Any suggestions, he added, that Putin was somehow involved in Navalny’s illness were untrue and “hot air” that the Kremlin would not take seriously.

He said that if poisoning was definitively established as the cause, “then of course, this will be a reason for an investigation.”

FILE PHOTO: Russian opposition leader Alexei Navalny pays respect to founder of Russia’s oldest human rights group and Sakharov Prize winner Lyudmila Alexeyeva in Moscow, Russia December 11, 2018. REUTERS/Maxim Shemetov/File Photo

In response to the Kremlin’s comments, Navalny’s spokeswoman Kira Yarmysh said it was “obvious the crime wouldn’t be investigated properly and the criminal found.”

The speaker of Russia’s lower house of parliament, a Putin ally, said one of its committees would launch a probe to determine whether foreign forces had played a hand in Navalny’s illness in order to fuel tensions in Russia.

CHOLINESTERASE - OR NOT

Demands from abroad for an independent probe are intensifying.

On Monday, top European Union diplomat Josep Borrell asked Russia to investigate, a call echoed on Tuesday by U.S. ambassador to Russia John Sullivan and Sweden’s Foreign Minister Ann Linde.

German doctors treating Navalny at a Berlin hospital said on Monday that medical examinations indicated poisoning with some kind of cholinesterase inhibitor, although the specific substance is not yet known.

Russian health officials contradicted that diagnosis, saying Navalny had tested negative for cholinesterase inhibitors when he was hospitalised in Omsk last week.

Peskov said doctors at the Omsk hospital had battled for three days to treat Navalny and had possibly saved his life.

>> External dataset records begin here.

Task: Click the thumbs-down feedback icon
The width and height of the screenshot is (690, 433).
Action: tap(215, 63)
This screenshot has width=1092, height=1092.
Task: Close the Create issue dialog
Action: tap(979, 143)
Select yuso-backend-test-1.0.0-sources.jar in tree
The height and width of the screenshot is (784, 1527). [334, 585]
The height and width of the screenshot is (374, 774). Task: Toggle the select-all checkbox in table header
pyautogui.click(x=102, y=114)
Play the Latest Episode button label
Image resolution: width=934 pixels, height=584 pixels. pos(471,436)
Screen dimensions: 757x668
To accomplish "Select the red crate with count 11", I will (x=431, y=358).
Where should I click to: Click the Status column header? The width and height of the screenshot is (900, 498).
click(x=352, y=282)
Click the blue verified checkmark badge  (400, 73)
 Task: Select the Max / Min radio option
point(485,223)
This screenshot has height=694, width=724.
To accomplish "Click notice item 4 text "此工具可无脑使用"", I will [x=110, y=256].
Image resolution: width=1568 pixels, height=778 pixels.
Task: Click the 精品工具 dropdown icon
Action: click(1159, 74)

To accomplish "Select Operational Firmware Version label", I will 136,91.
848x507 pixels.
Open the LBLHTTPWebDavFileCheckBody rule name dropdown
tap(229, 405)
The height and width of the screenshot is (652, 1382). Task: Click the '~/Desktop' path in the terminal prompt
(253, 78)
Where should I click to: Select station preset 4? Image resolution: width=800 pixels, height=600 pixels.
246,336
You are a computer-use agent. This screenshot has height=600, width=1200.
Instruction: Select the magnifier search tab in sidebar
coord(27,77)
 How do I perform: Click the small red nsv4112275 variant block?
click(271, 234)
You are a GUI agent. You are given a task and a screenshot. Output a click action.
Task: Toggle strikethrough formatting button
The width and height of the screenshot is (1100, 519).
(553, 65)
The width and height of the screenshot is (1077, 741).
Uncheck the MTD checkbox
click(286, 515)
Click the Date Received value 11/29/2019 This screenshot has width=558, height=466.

“We don’t understand why our German colleagues are rushing with the word poisoning,” he said.

Navalny has been a thorn in the Kremlin’s side for more than a decade, exposing what he says is high-level graft and mobilising protests. He has been repeatedly detained for organising public meetings and sued over corruption investigations, and was barred from running in the 2018 presidential election.

Germany said on Monday Navalny was being guarded due to concerns for his safety. Navalny’s wife was filmed entering the hospital on Tuesday but declined to speak to journalists.